* [TASK] What you return should be the lines from the first line of the records below through the line holding "The height and width of the screenshot is (438, 575).", unchanged.

* [DATA FOR THIS TASK]
-=-=-=-=-

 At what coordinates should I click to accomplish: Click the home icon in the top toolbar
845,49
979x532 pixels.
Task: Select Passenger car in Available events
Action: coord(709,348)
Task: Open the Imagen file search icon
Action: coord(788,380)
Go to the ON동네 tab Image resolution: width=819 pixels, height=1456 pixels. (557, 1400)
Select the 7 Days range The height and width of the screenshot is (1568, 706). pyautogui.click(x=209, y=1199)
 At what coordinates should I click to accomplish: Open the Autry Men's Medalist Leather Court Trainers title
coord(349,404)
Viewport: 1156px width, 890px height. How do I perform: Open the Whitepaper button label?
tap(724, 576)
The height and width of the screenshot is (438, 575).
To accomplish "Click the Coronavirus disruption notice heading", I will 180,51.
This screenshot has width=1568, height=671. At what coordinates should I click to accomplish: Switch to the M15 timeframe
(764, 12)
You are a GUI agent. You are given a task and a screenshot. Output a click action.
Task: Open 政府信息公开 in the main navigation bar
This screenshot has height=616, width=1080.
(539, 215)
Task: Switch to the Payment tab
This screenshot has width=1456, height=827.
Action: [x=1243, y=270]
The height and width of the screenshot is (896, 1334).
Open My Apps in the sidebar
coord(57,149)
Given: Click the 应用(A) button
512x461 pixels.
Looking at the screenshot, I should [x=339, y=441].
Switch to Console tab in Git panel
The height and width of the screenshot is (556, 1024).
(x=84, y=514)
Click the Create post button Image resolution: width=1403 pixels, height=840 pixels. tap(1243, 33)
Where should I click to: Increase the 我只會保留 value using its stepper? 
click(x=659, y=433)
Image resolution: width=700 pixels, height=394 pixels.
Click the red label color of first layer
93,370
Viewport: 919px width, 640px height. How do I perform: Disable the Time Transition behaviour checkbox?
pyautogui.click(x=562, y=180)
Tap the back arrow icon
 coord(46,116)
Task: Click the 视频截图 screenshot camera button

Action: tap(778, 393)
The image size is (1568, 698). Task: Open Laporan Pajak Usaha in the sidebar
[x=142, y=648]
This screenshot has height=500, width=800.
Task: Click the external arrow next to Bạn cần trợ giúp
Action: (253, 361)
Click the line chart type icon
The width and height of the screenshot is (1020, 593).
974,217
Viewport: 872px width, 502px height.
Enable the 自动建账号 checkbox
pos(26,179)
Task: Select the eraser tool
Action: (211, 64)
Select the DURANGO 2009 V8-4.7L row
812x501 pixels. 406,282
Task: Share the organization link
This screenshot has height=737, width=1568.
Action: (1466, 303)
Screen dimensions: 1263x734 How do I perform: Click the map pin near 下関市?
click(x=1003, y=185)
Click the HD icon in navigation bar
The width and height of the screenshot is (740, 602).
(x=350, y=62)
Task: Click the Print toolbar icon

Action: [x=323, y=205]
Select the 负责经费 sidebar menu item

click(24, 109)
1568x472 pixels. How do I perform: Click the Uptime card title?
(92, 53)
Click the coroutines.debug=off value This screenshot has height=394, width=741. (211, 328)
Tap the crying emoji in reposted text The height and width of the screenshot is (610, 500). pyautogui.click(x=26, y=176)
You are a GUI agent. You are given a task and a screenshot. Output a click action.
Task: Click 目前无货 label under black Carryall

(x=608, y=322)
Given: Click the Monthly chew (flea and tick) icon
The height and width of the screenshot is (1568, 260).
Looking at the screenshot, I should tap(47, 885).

-=-=-=-=-

* [TASK RESPONSE]
 At what coordinates should I click to accomplish: Click the home icon in the top toolbar
845,49
979x532 pixels.
Task: Select Passenger car in Available events
Action: coord(709,348)
Task: Open the Imagen file search icon
Action: coord(788,380)
Go to the ON동네 tab Image resolution: width=819 pixels, height=1456 pixels. (557, 1400)
Select the 7 Days range The height and width of the screenshot is (1568, 706). pyautogui.click(x=209, y=1199)
 At what coordinates should I click to accomplish: Open the Autry Men's Medalist Leather Court Trainers title
coord(349,404)
Viewport: 1156px width, 890px height. How do I perform: Open the Whitepaper button label?
tap(724, 576)
The height and width of the screenshot is (438, 575).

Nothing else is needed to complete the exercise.